→ **Your instructions**
Rewrite the part that opens with the line containing "Task: Pick the PHẠM VĂN TÍNH author name" and closes with the line containing "(x=1007, y=93)", swapping "panel" for "plot" and leaving everything else unchanged. Give only those lines.

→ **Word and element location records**
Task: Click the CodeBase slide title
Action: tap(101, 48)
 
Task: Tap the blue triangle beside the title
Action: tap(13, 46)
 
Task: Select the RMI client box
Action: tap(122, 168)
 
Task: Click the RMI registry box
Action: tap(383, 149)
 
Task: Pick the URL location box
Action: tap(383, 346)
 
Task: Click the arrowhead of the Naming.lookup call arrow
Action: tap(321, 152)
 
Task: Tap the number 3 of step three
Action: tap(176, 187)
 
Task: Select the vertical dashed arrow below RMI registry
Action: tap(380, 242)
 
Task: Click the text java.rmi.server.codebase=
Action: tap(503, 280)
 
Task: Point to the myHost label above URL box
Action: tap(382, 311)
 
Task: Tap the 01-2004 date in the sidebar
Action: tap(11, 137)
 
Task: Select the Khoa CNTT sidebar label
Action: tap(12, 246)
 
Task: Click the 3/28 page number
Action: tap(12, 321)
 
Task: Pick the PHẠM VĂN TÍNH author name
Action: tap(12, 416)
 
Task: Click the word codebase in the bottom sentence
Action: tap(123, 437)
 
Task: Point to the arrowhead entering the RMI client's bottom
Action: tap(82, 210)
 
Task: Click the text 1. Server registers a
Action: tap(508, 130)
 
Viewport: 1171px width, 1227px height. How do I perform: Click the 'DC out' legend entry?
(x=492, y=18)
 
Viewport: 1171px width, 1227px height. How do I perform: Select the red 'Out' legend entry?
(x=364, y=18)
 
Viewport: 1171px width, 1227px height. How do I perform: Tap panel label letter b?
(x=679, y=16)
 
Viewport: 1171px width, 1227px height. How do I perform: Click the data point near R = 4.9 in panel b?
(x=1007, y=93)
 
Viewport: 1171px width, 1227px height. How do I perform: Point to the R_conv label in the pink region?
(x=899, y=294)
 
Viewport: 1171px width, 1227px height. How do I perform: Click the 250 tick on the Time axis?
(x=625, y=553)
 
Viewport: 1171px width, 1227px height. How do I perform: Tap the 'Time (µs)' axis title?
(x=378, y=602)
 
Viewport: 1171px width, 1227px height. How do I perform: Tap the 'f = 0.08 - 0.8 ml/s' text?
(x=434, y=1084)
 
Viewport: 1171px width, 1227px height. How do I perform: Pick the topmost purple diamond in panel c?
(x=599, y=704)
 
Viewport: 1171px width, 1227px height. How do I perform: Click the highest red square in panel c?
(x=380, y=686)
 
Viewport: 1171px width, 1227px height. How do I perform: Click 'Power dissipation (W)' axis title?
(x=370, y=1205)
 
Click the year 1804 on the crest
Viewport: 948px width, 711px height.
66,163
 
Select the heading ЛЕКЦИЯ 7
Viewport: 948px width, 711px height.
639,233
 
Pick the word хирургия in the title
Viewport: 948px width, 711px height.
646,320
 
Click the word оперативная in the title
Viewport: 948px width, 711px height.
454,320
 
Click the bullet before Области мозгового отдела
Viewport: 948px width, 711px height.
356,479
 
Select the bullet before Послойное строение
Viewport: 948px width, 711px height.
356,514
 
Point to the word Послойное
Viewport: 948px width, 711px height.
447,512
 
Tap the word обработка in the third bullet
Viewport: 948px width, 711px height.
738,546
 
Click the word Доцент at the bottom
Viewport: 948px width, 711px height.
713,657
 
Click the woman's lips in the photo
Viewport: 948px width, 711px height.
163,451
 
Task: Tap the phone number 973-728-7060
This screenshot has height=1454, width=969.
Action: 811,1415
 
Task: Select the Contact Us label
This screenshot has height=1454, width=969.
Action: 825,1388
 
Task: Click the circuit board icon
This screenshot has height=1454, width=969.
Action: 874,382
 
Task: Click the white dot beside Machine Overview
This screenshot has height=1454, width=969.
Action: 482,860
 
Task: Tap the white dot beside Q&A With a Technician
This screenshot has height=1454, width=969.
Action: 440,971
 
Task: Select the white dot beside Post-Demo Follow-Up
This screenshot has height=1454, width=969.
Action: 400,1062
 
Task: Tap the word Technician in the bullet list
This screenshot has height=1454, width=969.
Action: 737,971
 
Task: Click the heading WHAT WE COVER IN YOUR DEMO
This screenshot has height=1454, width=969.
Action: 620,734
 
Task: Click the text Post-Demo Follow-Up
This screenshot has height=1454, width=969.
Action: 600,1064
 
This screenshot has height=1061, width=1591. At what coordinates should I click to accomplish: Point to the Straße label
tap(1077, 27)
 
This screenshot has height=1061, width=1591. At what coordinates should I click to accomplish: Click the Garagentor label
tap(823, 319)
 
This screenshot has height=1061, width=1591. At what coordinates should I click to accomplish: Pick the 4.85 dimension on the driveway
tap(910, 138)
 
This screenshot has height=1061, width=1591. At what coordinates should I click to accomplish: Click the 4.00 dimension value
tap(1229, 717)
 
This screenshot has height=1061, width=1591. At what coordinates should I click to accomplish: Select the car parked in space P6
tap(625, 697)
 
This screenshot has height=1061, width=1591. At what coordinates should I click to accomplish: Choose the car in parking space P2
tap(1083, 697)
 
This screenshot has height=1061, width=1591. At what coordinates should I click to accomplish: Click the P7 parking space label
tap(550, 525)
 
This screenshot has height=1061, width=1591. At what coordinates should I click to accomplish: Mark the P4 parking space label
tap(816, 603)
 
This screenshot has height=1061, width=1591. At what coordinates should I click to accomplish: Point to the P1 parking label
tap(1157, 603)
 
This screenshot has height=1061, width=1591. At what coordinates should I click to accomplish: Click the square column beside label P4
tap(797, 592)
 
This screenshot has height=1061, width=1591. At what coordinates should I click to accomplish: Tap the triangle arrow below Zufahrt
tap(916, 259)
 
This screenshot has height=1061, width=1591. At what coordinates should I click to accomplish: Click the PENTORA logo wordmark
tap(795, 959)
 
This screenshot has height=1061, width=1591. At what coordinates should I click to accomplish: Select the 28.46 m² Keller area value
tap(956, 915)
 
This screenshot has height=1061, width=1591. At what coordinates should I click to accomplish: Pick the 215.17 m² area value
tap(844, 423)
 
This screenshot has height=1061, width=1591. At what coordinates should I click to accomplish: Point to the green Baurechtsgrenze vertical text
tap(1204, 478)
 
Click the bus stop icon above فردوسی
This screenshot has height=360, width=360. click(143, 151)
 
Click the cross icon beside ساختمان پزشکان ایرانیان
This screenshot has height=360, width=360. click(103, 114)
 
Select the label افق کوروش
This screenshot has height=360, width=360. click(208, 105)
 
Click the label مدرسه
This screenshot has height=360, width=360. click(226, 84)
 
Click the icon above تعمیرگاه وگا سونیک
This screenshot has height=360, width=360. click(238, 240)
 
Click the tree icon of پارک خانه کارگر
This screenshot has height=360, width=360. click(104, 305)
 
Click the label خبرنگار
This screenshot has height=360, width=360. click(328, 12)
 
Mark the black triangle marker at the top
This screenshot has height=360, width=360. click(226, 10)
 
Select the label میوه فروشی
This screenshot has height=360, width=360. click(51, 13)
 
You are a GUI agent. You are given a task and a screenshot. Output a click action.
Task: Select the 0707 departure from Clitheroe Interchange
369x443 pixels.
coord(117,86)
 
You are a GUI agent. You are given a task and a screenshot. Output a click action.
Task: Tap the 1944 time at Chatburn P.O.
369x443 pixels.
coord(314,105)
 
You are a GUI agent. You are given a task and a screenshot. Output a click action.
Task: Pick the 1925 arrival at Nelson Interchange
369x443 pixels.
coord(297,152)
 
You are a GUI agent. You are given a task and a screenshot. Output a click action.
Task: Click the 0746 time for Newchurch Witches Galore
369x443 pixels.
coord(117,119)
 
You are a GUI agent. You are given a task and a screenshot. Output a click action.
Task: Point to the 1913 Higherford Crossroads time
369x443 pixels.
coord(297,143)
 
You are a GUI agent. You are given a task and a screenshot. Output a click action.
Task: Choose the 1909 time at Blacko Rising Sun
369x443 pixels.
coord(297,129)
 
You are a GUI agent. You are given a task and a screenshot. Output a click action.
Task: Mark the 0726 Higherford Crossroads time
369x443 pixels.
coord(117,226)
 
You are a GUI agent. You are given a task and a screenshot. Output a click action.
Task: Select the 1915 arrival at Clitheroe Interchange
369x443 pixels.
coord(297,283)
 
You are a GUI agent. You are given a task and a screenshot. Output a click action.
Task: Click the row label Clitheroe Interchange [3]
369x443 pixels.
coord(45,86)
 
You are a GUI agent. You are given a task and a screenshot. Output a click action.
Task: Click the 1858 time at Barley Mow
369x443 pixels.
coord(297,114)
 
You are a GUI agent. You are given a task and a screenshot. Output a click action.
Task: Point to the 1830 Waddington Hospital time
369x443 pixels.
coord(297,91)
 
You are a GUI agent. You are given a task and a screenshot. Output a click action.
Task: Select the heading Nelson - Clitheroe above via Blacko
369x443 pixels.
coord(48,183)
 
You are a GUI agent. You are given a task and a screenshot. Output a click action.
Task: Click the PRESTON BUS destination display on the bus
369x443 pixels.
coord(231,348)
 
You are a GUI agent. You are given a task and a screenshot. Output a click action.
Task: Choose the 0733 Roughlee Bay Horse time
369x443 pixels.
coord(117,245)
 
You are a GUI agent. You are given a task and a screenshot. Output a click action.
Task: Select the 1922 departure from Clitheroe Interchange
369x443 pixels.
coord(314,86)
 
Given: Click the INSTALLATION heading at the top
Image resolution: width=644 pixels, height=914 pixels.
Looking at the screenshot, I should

→ **Result of this exercise**
Task: Pick the PHẠM VĂN TÍNH author name
Action: tap(12, 416)
 
Task: Click the word codebase in the bottom sentence
Action: tap(123, 437)
 
Task: Point to the arrowhead entering the RMI client's bottom
Action: tap(82, 210)
 
Task: Click the text 1. Server registers a
Action: tap(508, 130)
 
Viewport: 1171px width, 1227px height. How do I perform: Click the 'DC out' legend entry?
(x=492, y=18)
 
Viewport: 1171px width, 1227px height. How do I perform: Select the red 'Out' legend entry?
(x=364, y=18)
 
Viewport: 1171px width, 1227px height. How do I perform: Tap plot label letter b?
(x=679, y=16)
 
Viewport: 1171px width, 1227px height. How do I perform: Click the data point near R = 4.9 in plot b?
(x=1007, y=93)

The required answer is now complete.